The hardness of computing inverse Say we have a one-to-one (total) function $f:\mathbb{N}\to\mathbb{N}$ and a Turing-machine $T_f$ that computes it. Suppose further that $T_f$ runs in polynomial time wrt. length of the input.

Are there functions $f$ that are computable in polynomial time but whose inverse is known not to be computable in polynomial time?
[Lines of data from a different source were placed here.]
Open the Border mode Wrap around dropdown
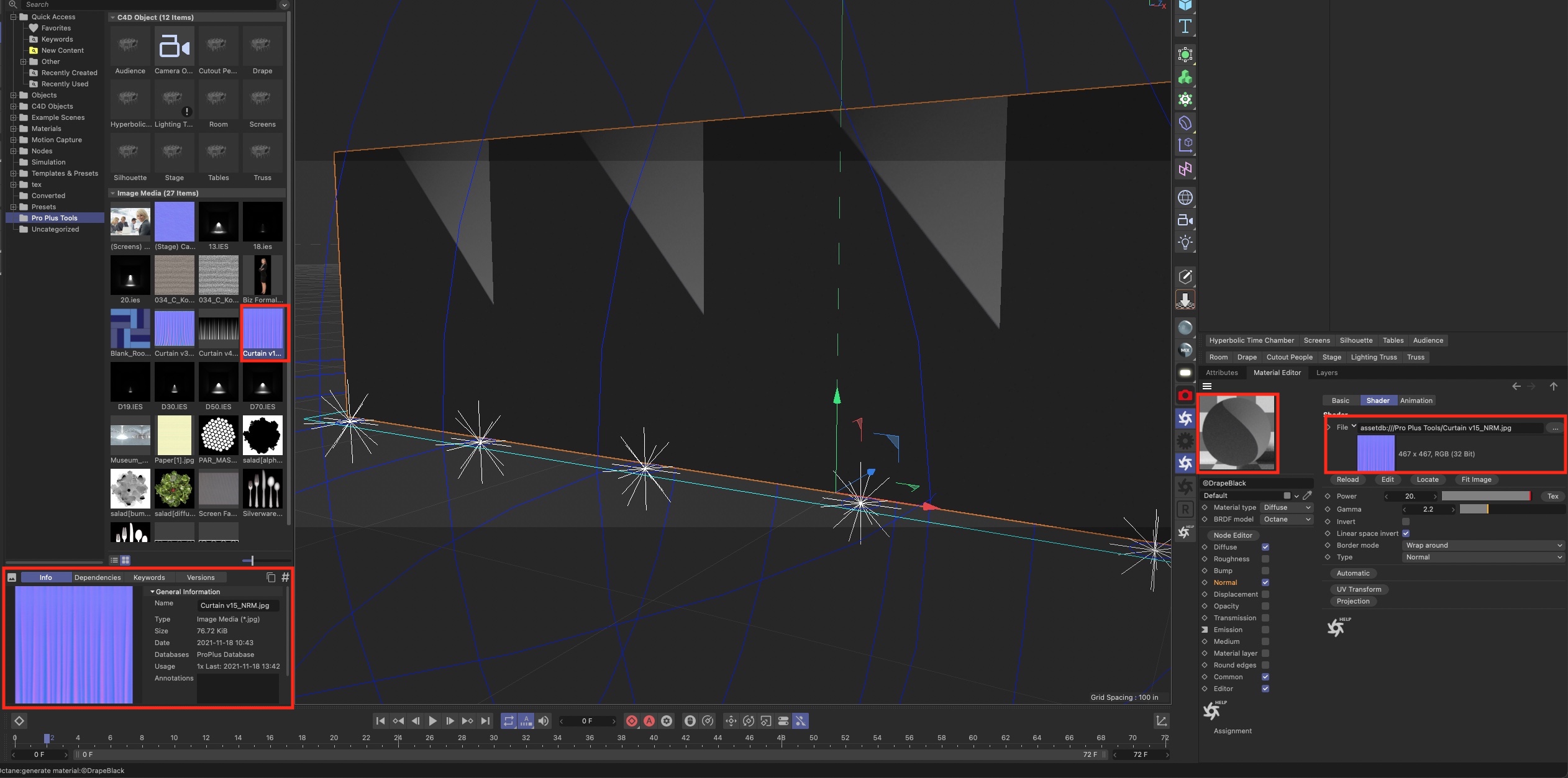1568x778 pixels. 1484,545
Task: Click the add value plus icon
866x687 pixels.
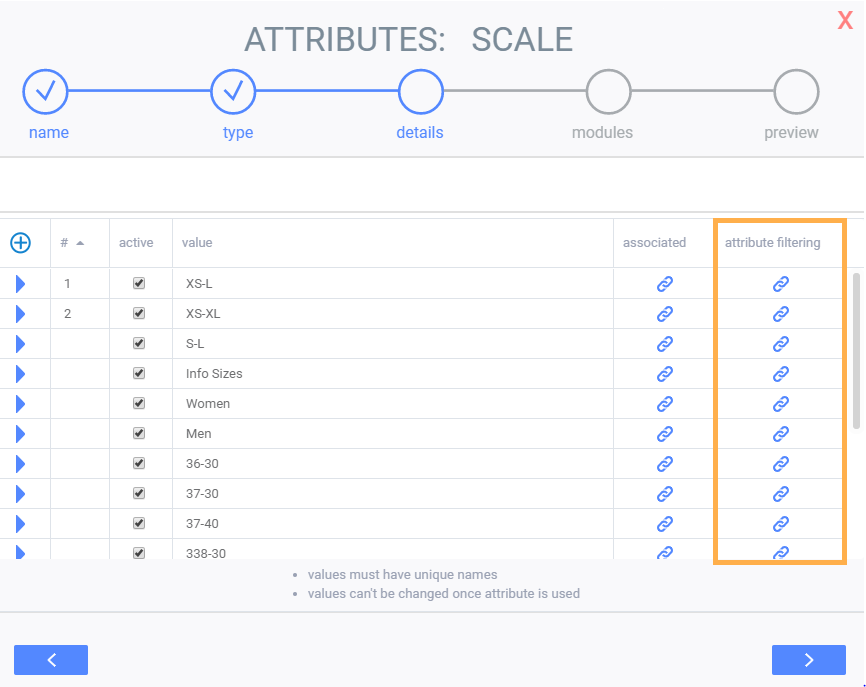Action: click(20, 242)
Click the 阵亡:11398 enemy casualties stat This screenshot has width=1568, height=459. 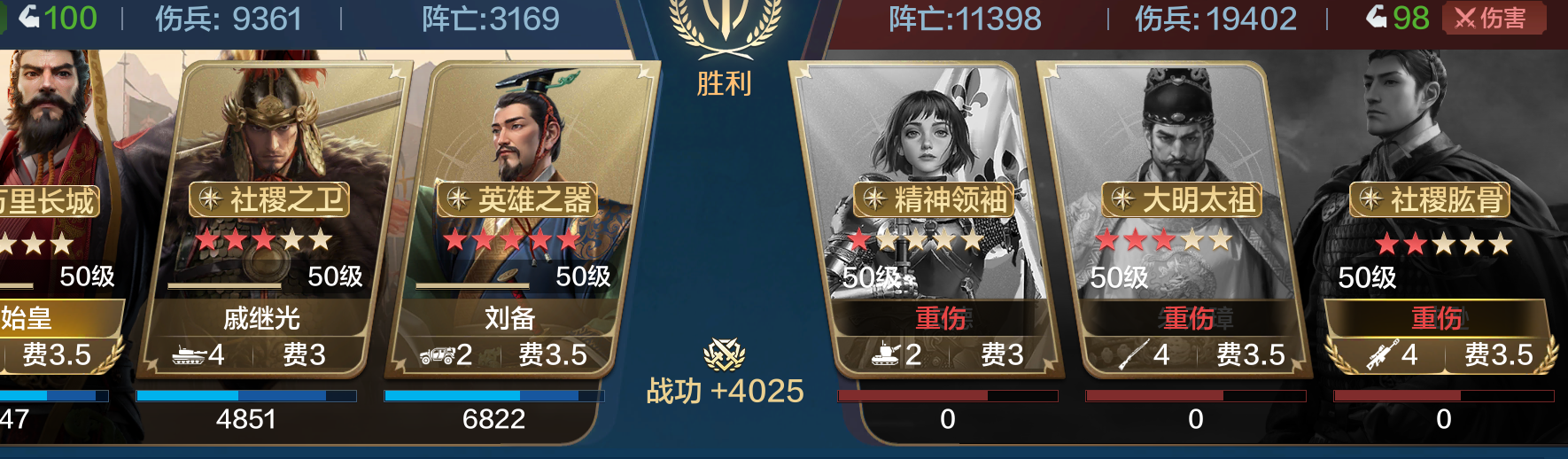coord(965,19)
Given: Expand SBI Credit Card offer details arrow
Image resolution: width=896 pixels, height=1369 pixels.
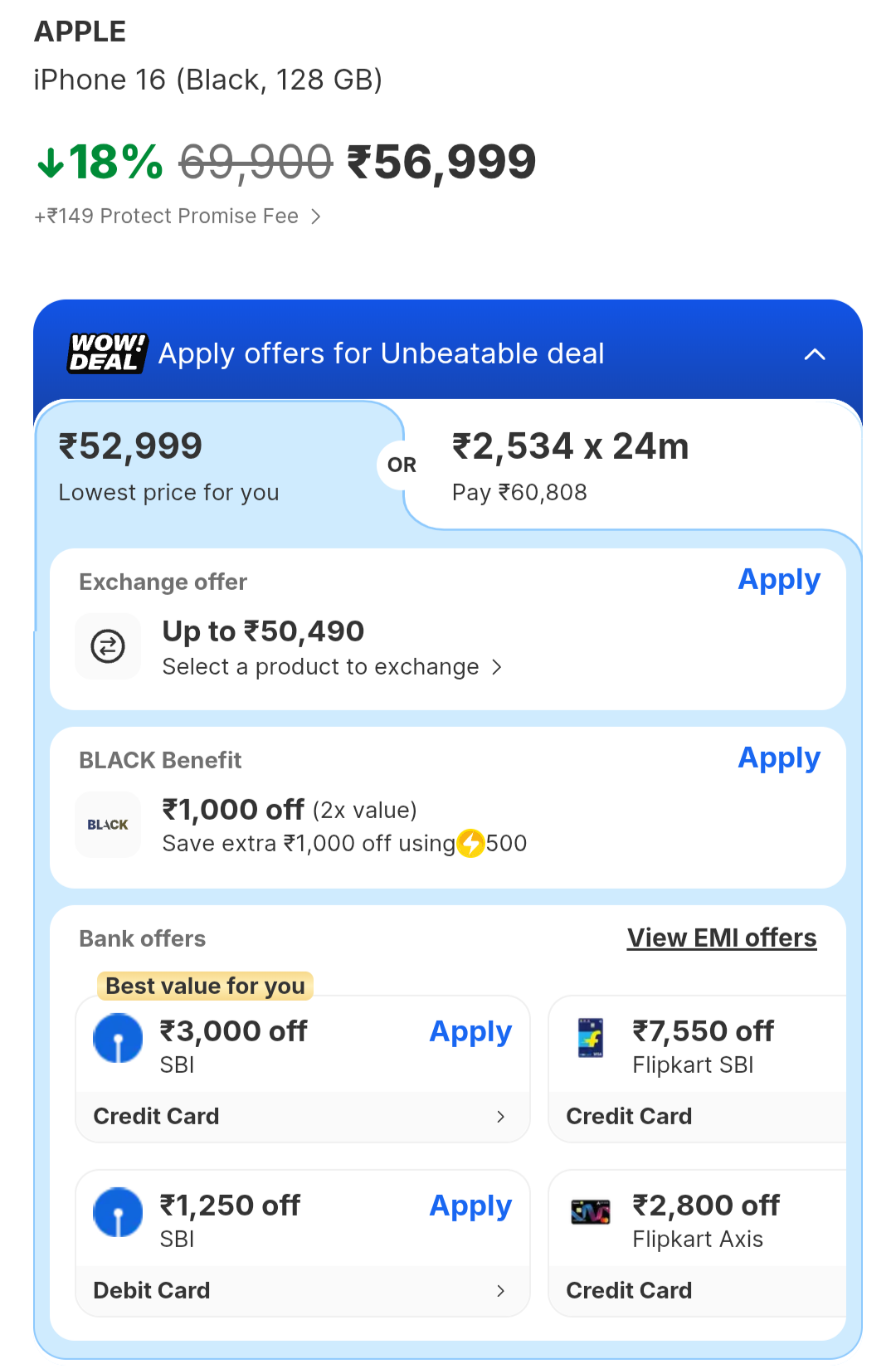Looking at the screenshot, I should [500, 1117].
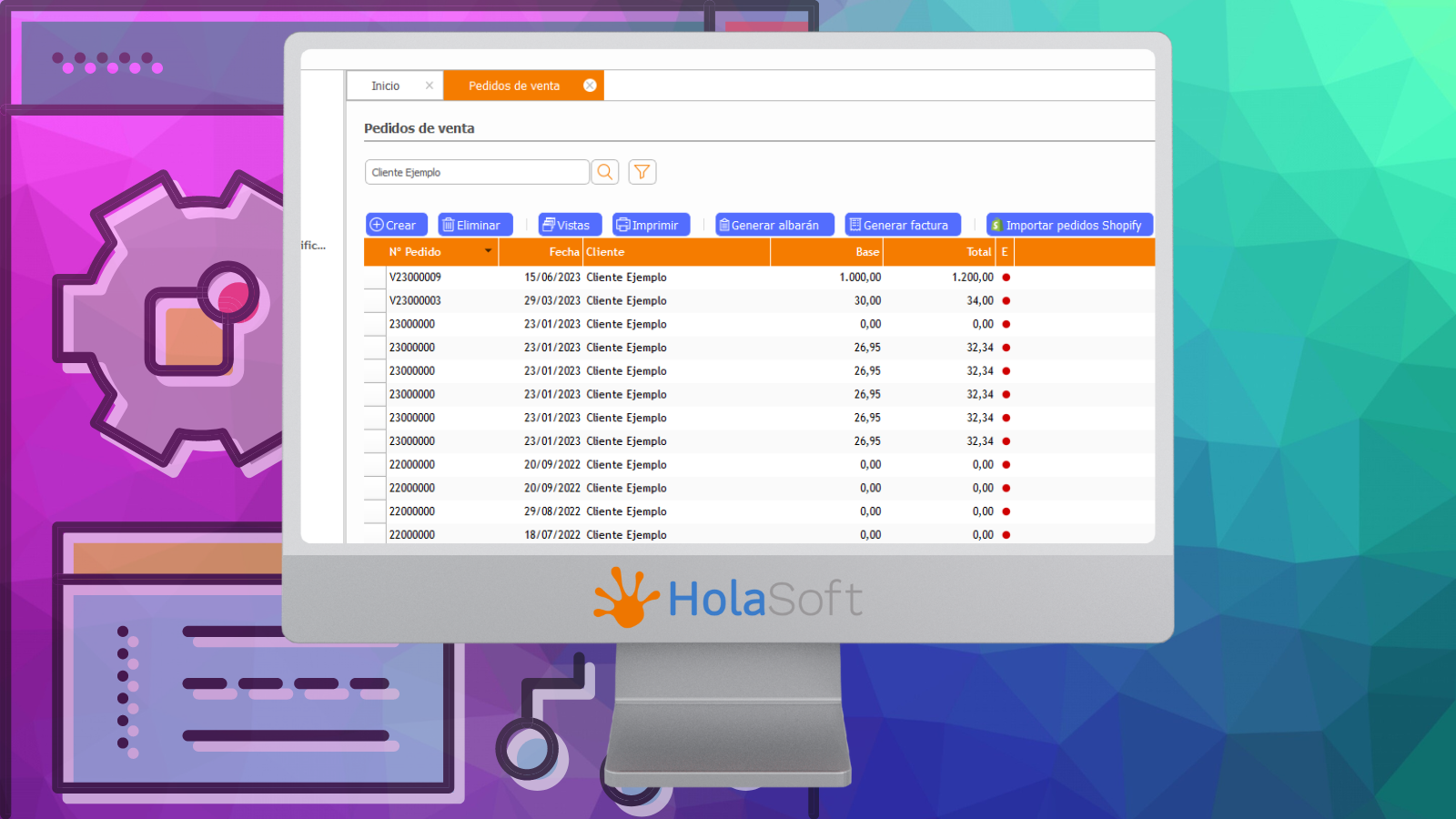Tick the row selector for order V23000009
Image resolution: width=1456 pixels, height=819 pixels.
tap(375, 278)
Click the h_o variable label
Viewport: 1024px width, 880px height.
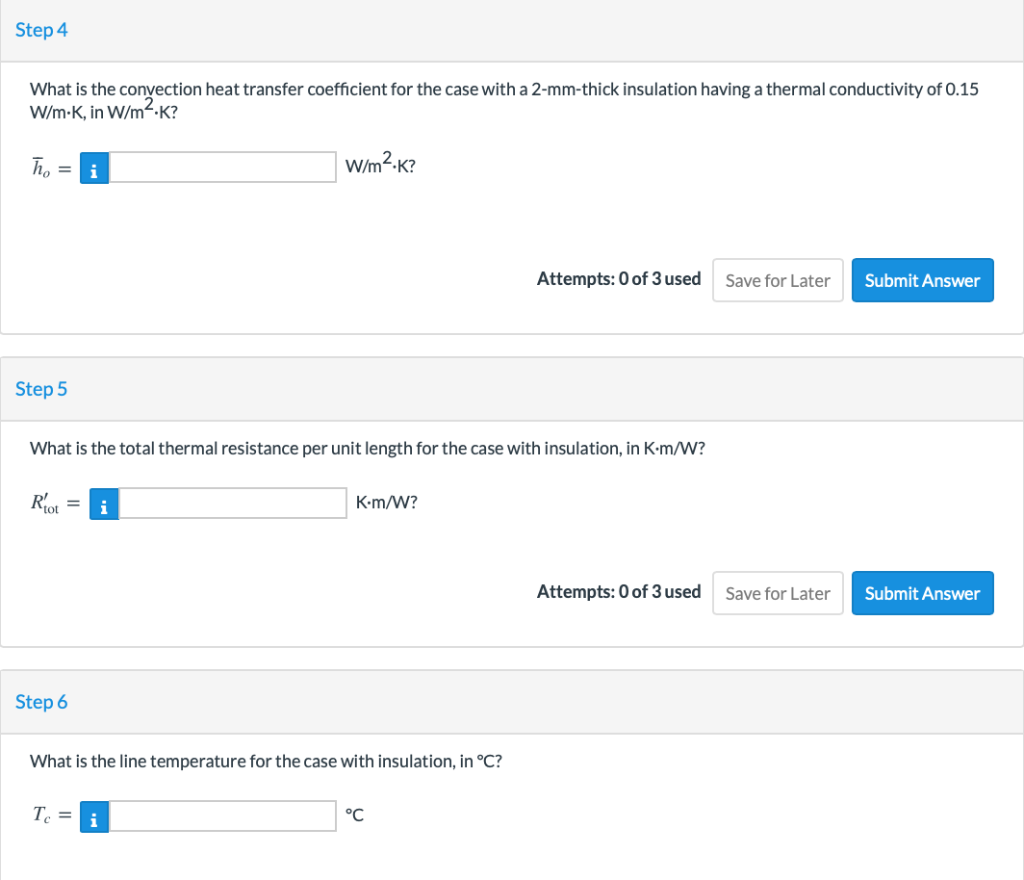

Does the situation change if we drop the one-to-one requirement and define the inverse as, say, min$(f^{-1})$? How about if we change the complexity class in question?
 A: If one adds the condition of honesty (that $|x| \leq poly(|f(x)|)$, as pointed out by Dorais in the comments), then this is precisely the question of whether (complexity-theoretic, as opposed to cryptographic) one-way functions exist. They exist if and only if $\mathsf{P} \neq \mathsf{UP}$ (Grollman & Selman and Ko). Whether $\mathsf{P} = \mathsf{UP}$ or not is a well-known open complexity question equivalent to the OQ.
That being said, there are many candidates for such functions, such as those that are used in cryptography. For example, integer multiplication is a candidate - it is known to be computable in polynomial-time, it is honest, if we restrict to multiplication of pairs $(a,b)$ where $a < b$ and $a,b$ are both prime, then it is injective, and its inverse is not known to be computable in polynomial time. Another example comes from Tensor Isomorphism: given a tensor $T \in \mathbb{F}^n \otimes \mathbb{F}^m \otimes \mathbb{F}^p$ and $g \in GL_n \times GL_m \times GL_p$, consider the function $(T,g) \mapsto (T, g \cdot T)$. This function is honest and injective, but inverting it is TI-complete. This was suggested as the basis for a bunch of cryptographic primitives in Ji-Qiao-Song-Yun.
Lastly, some results are known regarding other complexity classes, or weakening the one-to-one assumption. For example:

*

*Say that a function $f$ (not necessarily one-to-one) is "invertible in polynomial time" if there is a poly-time-computable function $g$ such that $f(g(y)) = y$ for all $y \in \text{Image}(f)$. If every honest poly-time $f$ had such an inverse, then $\mathsf{P} = \mathsf{NP}$. (Proof: consider the function $f(\varphi,x) = \varphi$ if $\varphi$ is a 3cnf formula and $\varphi(x)=T$, and otherwise $f(\varphi,x)=0$. An inverse to this function lets you compute satisfying assignments to 3cnf's.)


*Even if you only ask that $f$ have an inverse in $\mathsf{FP}^{\mathsf{NP} \cap \mathsf{coNP}}$ (aka $\mathsf{NPSV}_t$), if all honest poly-time $f$ have such an inverse, the polynomial hierarchy collapses to its second level Hemaspaandra-Naik-Ogihara-Selman. (Side note: this is related to one of my favorite open oracle questions. Namely, not only do we not know whether $\mathsf{NP} = \mathsf{UP} \Rightarrow \mathsf{PH}$ collapses, we don't even know whether this question requires nonrelativizing techniques. Does there exist an oracle relative to which $\mathsf{NP}=\mathsf{UP}$ but $\mathsf{PH}$ doesn't collapse to the second level? Or doesn't collapse at all?)


*If we instead assume surjectivity, the assumption that all onto honest poly-time functions have poly-time inverses was studied by Fenner-Fortnow-Naik-Rogers. They dubbed it "Hypothesis Q", and showed it is equivalent to a number of other complexity-theoretic statements. One of these equivalent statements is: for all $S \subseteq SAT$ such that $S \in \mathsf{P}$, there is a polynomial-time computable $g$ such that for all $\varphi \in S$, $g(\varphi)$ outputs a satisfying assignment to $\varphi$. (Note that this does not follow automatically from the usual self-reducibility of SAT, since one does not know that the self-reduction takes formulas in $S$ to formulas in $S$.)


*If instead of poly-time we talk about polynomial circuit size, Birget showed that such functions exist unless $\mathsf{PH} = \mathsf{\Sigma_2 P}$.


*For one-way functions with additional properties (such as commutativity, associativity, and a few others), their existence is related to the existence of ordinary one-way functions, see Hemaspaandra-Rothe-Saxena.